Query: what is snowflake?
0.2747487425804138: The Data Cloud!
0.19997990131378174: Mexico City of Course!
Query: Where can I get the best tacos?
0.29974812269210815: Mexico City of Course!
0.2344069629907608: The Data Cloud!


In [35]:
import torch

with torch.no_grad():
    query_embeddings = model(**query_tokens)[0][:, 0]
    doument_embeddings = model(**document_tokens)[0][:, 0]


# normalize embeddings
query_embeddings = torch.nn.functional.normalize(query_embeddings, p=2, dim=1)
doument_embeddings = torch.nn.functional.normalize(doument_embeddings, p=2, dim=1)

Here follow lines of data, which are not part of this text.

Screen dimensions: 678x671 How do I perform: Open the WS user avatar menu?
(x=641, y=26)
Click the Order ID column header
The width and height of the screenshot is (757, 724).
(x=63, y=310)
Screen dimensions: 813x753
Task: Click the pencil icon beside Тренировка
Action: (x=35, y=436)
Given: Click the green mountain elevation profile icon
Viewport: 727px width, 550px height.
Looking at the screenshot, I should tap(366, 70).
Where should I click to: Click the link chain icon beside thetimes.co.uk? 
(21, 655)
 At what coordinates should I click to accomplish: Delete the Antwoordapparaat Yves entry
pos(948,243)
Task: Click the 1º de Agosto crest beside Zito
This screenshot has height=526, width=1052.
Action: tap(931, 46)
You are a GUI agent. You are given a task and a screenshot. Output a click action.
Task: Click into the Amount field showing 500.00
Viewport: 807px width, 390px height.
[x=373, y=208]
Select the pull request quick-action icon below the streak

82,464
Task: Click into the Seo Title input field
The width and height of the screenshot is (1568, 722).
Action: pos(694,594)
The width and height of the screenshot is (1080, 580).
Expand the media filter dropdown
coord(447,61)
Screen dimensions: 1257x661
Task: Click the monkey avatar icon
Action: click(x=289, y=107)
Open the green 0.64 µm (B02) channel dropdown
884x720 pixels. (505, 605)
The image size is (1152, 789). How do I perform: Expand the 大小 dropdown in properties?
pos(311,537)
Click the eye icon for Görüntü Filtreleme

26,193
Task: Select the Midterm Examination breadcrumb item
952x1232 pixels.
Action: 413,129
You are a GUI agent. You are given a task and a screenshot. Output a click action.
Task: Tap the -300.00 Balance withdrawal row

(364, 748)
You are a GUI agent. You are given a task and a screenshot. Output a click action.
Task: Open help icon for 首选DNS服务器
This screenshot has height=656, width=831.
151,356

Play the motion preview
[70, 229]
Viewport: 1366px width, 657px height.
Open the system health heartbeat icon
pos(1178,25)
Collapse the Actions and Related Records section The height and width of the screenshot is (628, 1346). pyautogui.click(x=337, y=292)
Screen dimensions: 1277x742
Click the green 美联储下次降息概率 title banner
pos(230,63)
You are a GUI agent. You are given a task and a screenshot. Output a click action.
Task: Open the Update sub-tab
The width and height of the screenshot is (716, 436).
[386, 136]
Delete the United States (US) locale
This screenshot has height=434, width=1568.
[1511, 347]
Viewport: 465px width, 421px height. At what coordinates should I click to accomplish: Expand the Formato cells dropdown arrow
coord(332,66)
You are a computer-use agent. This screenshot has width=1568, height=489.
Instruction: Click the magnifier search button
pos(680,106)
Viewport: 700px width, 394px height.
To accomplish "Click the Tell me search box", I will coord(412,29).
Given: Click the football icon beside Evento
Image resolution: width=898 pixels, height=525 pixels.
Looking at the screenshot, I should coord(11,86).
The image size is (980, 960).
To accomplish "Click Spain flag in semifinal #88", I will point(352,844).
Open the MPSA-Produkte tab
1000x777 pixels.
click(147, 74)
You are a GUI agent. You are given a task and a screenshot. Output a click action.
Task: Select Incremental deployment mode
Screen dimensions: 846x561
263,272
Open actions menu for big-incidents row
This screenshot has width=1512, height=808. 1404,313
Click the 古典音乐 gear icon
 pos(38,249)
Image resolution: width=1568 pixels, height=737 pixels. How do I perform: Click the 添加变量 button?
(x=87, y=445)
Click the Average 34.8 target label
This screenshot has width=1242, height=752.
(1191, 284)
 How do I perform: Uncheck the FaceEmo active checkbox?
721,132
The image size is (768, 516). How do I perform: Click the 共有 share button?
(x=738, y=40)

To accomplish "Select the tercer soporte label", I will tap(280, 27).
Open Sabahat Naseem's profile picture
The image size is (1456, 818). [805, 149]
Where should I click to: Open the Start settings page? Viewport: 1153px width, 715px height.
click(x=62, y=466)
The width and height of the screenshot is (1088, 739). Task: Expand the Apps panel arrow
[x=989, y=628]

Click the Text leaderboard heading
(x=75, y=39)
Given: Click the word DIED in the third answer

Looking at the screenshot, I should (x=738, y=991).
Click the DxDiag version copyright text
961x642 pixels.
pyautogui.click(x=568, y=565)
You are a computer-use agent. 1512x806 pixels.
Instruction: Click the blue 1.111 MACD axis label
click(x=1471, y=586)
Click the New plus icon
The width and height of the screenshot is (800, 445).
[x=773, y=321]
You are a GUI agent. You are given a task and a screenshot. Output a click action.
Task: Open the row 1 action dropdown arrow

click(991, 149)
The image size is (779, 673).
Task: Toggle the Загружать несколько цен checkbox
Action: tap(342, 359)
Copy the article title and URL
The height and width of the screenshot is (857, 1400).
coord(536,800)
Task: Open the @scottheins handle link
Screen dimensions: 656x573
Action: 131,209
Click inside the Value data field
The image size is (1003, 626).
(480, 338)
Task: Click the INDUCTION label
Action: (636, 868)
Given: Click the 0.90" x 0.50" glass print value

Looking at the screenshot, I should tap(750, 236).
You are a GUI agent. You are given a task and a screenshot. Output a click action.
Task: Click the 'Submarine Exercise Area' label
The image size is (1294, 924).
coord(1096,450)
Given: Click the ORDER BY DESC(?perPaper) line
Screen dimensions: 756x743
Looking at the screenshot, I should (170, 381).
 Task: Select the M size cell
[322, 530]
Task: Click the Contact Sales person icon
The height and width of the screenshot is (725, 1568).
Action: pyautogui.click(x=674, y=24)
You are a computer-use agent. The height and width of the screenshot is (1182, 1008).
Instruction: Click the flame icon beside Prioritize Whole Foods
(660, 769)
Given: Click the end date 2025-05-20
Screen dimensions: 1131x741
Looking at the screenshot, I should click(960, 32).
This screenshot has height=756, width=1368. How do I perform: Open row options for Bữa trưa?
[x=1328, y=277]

scores = torch.mm(query_embeddings, doument_embeddings.transpose(0, 1))
for query, query_scores in zip(queries, scores):
    doc_score_pairs = list(zip(documents, query_scores))
    doc_score_pairs = sorted(doc_score_pairs, key=lambda x: x[1], reverse=True)
    # Output passages & scores
    print("Query:", query)
    for document, score in doc_score_pairs:
        print(score, document)

Query: what is snowflake?
tensor(0.2747) The Data Cloud!
tensor(0.2000) Mexico City of Course!
Query: Where can I get the best tacos?
tensor(0.2997) Mexico City of Course!
tensor(0.2344) The Data Cloud!


### Chroma VectorDB usage

Follows https://github.com/langchain-ai/langgraph/blob/main/examples/rag/langgraph_rag_agent_llama3_local.ipynb

In [37]:
from langchain.text_splitter import RecursiveCharacterTextSplitter
from langchain_core.embeddings import Embeddings
from langchain_community.document_loaders import WebBaseLoader
from langchain_community.vectorstores import Chroma

from typing import List

In [38]:
class ArcticEmbeddings(Embeddings):
    def embed_documents(self, texts: List[str]) -> List[List[float]]:
        parsed_texts = ["[CLS]" + text + "[SEP]" for text in texts]
        embed_tokens = mlc_embeddings.embed(parsed_texts).numpy()[:, 0]
        embed_tokens = embed_tokens / np.linalg.norm(embed_tokens, axis=1, keepdims=True)
        return embed_tokens.tolist()

    def embed_query(self, text: str) -> List[float]:
        parsed_text = "[CLS] Represent this sentence for searching relevant passages: " + text + "[SEP]"
        embed_tokens = mlc_embeddings.embed([parsed_text]).numpy()[:, 0]
        embed_tokens = embed_tokens / np.linalg.norm(embed_tokens, axis=1, keepdims=True)
        return embed_tokens.tolist()[0]

In [43]:
chroma_client = Chroma(
    "mlc_rag",
    ArcticEmbeddings(),
    "/Users/cfruan/Documents/mlc-llm/rag",
)

urls = [
    "https://lilianweng.github.io/posts/2023-06-23-agent/",
    "https://lilianweng.github.io/posts/2023-03-15-prompt-engineering/",
    "https://lilianweng.github.io/posts/2023-10-25-adv-attack-llm/",
]

docs = [WebBaseLoader(url).load() for url in urls]
docs_list = [item for sublist in docs for item in sublist]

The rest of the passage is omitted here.